— Start SUPPLIED MATERIAL —

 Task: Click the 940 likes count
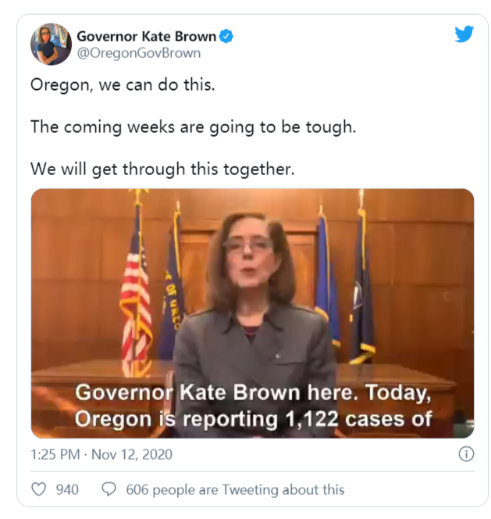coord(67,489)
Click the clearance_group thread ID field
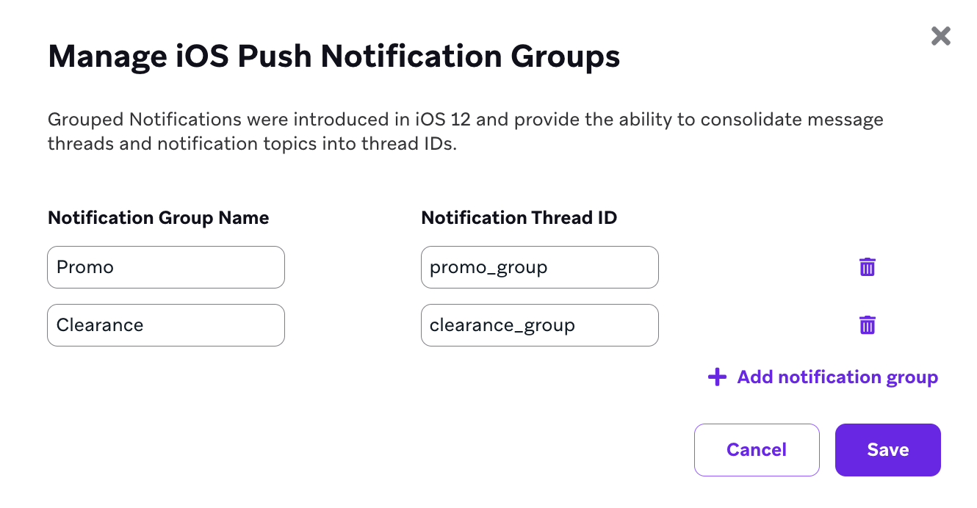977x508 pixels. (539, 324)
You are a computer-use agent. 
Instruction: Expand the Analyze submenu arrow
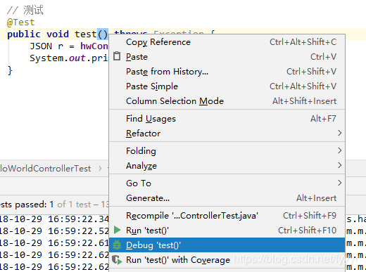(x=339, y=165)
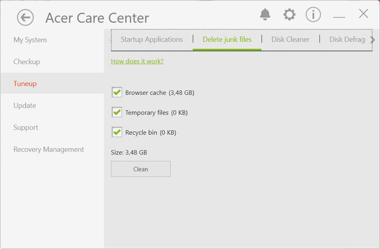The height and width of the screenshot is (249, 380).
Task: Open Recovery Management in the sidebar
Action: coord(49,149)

— End SUPPLIED MATERIAL —

WHAT YOU NEED TO DO - Rewrite the items with "Click" swapped for "Tap" everywhere and everything else kept the same. Leave out the pictures.

ANSWER TO THIS PROBLEM -
 Task: Tap the 940 likes count
coord(67,489)
Tap the clearance_group thread ID field
977x508 pixels. (539, 324)
You are a computer-use agent. 
Instruction: Expand the Analyze submenu arrow
(x=339, y=165)
The height and width of the screenshot is (249, 380).
Task: Open Recovery Management in the sidebar
Action: coord(49,149)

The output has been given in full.